In contrast to the group’s baseless analyses claiming to have played a crucial role in Iran’s contemporary political history, in many cases it acted as a deterrent trying to misconduct the justly guided march of people to achieve their right wants. The armed move that MKO announced against the will of nation to overthrow the Islamic Republic proved to be a total failure; the outcome was a bloodbath targeting many innocent civilians and officials.
The MKO’s first attempt to create a military spectacle the same as Fedayan’s daring operation of Siahkal failed. The group planed to disrupt the 1971 celebrations surrounding the 2500th anniversary of the Persian monarchy. In fact, although it was an attempt to win the control and leadership of the armed struggle, but the armed strategy in itself was in no way justifiable. The historical necessity of the armed struggle at the time was still a big question; yet, the important point was the influence of the rising tide of the guerilla struggles.
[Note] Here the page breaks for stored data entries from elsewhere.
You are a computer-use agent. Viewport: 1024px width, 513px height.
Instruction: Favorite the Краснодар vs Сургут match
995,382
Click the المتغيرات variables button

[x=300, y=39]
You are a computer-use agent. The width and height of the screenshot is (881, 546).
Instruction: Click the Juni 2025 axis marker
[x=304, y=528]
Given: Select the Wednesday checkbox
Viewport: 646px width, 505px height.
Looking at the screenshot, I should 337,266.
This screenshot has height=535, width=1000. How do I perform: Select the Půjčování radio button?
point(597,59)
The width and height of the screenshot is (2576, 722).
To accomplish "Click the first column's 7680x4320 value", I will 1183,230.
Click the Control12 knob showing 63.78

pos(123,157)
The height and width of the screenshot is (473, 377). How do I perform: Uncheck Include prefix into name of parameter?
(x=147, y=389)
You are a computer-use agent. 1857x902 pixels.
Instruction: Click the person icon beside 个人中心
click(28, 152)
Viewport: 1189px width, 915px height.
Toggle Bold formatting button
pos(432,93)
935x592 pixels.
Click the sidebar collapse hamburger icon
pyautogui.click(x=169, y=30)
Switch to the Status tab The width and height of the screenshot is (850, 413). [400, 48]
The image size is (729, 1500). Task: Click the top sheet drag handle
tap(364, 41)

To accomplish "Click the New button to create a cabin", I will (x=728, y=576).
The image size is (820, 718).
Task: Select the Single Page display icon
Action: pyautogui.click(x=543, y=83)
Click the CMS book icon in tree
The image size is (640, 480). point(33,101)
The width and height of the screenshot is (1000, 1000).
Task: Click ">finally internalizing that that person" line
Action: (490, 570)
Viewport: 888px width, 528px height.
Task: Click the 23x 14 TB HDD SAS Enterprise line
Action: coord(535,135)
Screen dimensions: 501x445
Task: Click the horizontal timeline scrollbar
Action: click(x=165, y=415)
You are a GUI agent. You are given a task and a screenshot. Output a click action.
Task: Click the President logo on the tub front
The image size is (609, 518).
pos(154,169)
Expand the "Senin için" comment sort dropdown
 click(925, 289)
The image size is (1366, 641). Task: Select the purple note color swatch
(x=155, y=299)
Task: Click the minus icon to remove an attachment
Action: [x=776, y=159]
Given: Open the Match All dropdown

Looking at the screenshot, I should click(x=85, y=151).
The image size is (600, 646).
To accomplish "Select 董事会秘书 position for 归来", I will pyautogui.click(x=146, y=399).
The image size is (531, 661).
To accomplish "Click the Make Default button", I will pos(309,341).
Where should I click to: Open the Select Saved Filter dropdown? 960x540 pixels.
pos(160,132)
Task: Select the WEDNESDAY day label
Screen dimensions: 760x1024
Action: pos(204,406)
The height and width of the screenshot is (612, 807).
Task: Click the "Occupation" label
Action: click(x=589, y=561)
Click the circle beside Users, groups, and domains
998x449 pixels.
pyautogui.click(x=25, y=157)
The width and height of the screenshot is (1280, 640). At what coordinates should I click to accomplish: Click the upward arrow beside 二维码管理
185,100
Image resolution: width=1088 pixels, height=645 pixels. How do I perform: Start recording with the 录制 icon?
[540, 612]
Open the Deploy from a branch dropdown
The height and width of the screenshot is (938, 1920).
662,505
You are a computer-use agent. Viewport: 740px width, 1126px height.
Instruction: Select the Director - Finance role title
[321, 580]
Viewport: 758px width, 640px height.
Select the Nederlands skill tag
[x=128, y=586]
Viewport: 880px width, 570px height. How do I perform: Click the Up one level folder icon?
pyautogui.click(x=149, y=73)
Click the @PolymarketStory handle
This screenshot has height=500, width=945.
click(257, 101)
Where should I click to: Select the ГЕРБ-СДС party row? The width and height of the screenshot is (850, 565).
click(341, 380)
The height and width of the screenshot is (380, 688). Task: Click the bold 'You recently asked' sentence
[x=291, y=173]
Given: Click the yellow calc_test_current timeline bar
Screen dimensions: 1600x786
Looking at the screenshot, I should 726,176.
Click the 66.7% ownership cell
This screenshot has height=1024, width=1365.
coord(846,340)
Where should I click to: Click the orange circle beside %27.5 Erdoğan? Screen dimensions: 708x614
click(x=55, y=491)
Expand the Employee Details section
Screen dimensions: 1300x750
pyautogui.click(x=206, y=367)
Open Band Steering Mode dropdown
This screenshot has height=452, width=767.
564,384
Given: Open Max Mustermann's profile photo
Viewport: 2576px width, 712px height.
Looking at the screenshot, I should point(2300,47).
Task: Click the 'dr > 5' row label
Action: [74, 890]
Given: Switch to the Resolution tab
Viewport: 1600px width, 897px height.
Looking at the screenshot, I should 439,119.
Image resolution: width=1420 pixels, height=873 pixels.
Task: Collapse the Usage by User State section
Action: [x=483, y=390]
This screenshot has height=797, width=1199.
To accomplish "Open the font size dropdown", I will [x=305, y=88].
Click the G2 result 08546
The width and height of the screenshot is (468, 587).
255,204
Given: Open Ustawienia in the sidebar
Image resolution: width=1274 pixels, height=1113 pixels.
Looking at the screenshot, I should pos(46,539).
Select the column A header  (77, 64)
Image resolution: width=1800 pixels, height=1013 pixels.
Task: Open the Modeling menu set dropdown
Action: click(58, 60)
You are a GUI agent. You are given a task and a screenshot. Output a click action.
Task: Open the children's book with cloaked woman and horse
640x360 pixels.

Mojahedin were imitators of Fedayan militia who also imitated the guerilla and armed activities of other countries like Algeria, Cuba, and Vietnam. The strategy heavily influenced by the struggling experiences of the guerillas in those countries was in absolute contradiction to Iranian social, cultural, and religious context.
Moreover, Fedayan were under the heavy influence of Marxism and were running on a path to corroborate the theoretical and philosophical aspects of Marxism while Mojahedin believed they were holding an ideological supremacy over other leftist rivals. Mojahedin were basically formed according to the left parties’ structure. Ideologically, the organization was under the heavy influence of the National Front’s scientific theory. Thus, Mojahedin and other active rivals advocating armed strategy against Shah, actually distanced from the main objectives of the armed struggle aimed to prepare a background for the masses to rise and join the struggle. The armed struggle, under the pretext of fighting against Shah’s tyranny, turned into a battle of the ideologies. Well aware of the fact that they were all walking in a wrong path, none of the sides dared to make a rational critique of the strategy; the discouraging factor was being labeled as compromisers. That is to say, if anyone made an appeal to justify that the objective conditions were inappropriate for revolution, he would be labeled a compromiser, reformist, opportunist, and lacking the needed political courage.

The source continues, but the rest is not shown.